Would a really decent and good person embrace mendacity so wholeheartedly?

And then there was his behavior at the debate. Sighing, snorting, rolling his eyes, snickering…he ran the entire gamut of bratty adolescent body language, the kind of stuff that got most of us smacked when we did it in front of our parents. As I recall my own little mannerisms of twenty-odd years ago, I think that perhaps the only thing Gore didn't do was point his finger down his throat and make a gagging noise.

And yet I hear a couple of days later that this is Gore's "style" as a "master debater." To make his opponent angry and make him defensive. To throw off his opponent's concentration by constant little interruptions. To hog extra minutes by refusing to shut up even after being warned. Well, I've had some experience with debate, and trust me – this isn't it. A "master debater" doesn't have to resort to foolishness because he knows that the substance what he's going to say will be enough to confound his opponent. "Master debater," my foot. And I don't think that a decent person would ever feel the need to resort to cheap tricks like we saw the other evening.

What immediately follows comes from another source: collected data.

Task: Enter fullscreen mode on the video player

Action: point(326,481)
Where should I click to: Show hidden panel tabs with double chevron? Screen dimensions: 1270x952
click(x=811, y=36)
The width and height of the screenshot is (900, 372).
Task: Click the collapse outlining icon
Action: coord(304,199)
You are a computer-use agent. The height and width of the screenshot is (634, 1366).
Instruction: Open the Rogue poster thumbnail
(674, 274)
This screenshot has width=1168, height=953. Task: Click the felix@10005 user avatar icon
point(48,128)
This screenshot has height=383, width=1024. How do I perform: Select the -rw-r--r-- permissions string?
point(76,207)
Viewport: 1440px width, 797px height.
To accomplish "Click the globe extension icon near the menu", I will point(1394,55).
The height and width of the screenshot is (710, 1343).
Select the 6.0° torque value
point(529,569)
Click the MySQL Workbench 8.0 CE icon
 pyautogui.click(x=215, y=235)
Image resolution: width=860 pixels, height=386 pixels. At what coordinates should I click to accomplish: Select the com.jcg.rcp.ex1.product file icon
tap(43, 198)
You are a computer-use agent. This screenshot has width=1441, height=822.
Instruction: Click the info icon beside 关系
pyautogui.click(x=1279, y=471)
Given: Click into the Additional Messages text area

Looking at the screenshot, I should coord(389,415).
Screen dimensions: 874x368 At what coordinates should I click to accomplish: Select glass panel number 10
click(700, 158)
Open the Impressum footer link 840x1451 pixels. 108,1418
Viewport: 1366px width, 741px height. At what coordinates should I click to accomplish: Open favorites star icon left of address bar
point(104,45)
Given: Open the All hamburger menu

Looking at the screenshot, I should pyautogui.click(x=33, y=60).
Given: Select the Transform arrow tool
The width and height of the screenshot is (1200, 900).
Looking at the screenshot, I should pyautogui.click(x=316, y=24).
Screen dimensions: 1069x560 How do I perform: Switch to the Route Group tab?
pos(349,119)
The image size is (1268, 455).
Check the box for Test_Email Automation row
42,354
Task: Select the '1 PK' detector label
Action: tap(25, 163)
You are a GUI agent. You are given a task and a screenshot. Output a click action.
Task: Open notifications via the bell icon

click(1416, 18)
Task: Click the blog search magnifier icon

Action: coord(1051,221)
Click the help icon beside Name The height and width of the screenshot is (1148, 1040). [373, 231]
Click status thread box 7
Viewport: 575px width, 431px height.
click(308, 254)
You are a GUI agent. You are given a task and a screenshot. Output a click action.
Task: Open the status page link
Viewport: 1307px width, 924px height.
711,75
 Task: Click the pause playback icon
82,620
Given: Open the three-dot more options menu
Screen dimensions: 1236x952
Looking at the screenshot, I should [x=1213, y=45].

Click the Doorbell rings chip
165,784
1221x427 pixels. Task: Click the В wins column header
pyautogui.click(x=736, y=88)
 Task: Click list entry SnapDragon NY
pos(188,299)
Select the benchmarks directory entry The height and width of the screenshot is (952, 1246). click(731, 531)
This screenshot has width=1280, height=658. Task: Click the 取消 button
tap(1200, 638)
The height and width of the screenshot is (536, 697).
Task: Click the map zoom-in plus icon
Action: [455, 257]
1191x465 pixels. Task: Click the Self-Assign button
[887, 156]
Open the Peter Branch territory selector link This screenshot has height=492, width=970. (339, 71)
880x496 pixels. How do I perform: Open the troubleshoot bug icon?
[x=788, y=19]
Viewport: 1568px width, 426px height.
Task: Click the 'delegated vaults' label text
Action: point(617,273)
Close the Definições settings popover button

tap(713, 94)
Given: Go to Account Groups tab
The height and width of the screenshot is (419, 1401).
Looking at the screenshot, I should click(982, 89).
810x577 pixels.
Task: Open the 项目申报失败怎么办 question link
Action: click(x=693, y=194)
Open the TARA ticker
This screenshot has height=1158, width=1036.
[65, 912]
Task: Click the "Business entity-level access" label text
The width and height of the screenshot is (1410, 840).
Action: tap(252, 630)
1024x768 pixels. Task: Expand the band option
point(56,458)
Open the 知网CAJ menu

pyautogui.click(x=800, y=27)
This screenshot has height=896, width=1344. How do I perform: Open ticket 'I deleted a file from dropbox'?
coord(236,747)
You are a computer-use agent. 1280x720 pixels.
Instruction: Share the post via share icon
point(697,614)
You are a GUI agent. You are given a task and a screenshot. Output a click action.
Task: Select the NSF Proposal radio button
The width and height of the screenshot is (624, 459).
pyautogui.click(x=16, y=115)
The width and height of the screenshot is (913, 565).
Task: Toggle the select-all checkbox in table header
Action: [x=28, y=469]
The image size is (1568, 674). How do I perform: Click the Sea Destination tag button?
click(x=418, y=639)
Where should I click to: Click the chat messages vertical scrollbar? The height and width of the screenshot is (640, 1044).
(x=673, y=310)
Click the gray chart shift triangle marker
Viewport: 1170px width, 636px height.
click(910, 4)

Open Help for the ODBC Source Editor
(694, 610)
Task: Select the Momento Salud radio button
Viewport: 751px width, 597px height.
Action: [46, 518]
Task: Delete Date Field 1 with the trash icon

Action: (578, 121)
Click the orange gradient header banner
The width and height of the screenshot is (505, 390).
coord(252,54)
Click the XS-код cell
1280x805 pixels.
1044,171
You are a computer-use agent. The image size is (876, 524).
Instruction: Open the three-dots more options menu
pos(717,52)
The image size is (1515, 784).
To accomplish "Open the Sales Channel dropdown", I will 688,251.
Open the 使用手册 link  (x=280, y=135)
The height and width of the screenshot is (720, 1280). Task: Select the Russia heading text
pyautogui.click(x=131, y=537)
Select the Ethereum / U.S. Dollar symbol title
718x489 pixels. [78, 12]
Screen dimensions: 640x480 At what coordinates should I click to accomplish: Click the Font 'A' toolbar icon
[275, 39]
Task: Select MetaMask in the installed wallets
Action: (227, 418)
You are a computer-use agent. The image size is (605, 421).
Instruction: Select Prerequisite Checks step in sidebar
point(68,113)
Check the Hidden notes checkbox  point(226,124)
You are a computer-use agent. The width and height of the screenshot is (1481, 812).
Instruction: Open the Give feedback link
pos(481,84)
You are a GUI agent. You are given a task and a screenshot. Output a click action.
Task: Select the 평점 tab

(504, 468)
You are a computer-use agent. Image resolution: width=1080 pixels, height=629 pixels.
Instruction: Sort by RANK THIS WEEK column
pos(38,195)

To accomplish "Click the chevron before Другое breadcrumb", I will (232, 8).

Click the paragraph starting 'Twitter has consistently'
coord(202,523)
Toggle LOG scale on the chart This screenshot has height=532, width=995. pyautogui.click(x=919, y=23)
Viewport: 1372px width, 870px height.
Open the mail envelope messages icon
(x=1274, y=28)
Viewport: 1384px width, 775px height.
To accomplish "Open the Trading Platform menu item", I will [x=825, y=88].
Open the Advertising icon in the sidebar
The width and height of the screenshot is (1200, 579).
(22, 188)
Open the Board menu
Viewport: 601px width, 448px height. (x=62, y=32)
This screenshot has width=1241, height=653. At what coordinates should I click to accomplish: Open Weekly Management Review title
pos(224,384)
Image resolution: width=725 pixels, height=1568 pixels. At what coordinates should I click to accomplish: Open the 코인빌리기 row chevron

Given the other little quirk I've already mentioned, do you wonder if all this stuff is just who Al Gore really is? In truth, perhaps he is the pompous, petulant, glory-grabber that we see so often in his public persona. Did Tipper lie to us when she told us what a grand guy her husband is? If she was lying, no wonder the poor woman has suffered from depression. It would take a Zoloft the size of a blueberry breakfast muffin just to make it through the day.

The day after the debate, Al Gore continued with his smug egoism by remarking to a crowd in Ohio, "Well, I don't know about you, but I think even though Governor Bush and I have a lot of differences, personally I think it is better to spend time attacking America's problems than attacking people personally."

What Al Gore in his stunning complacency hasn't even considered is that he IS one of America's problems. And it isn't just George W. Bush that thinks so.

Poor Tipper.

Shelley McKinney is a political writer whose work regularly appears in several Internet journals. She takes great pleasure in exposing the politically correct for their lack of logical thought.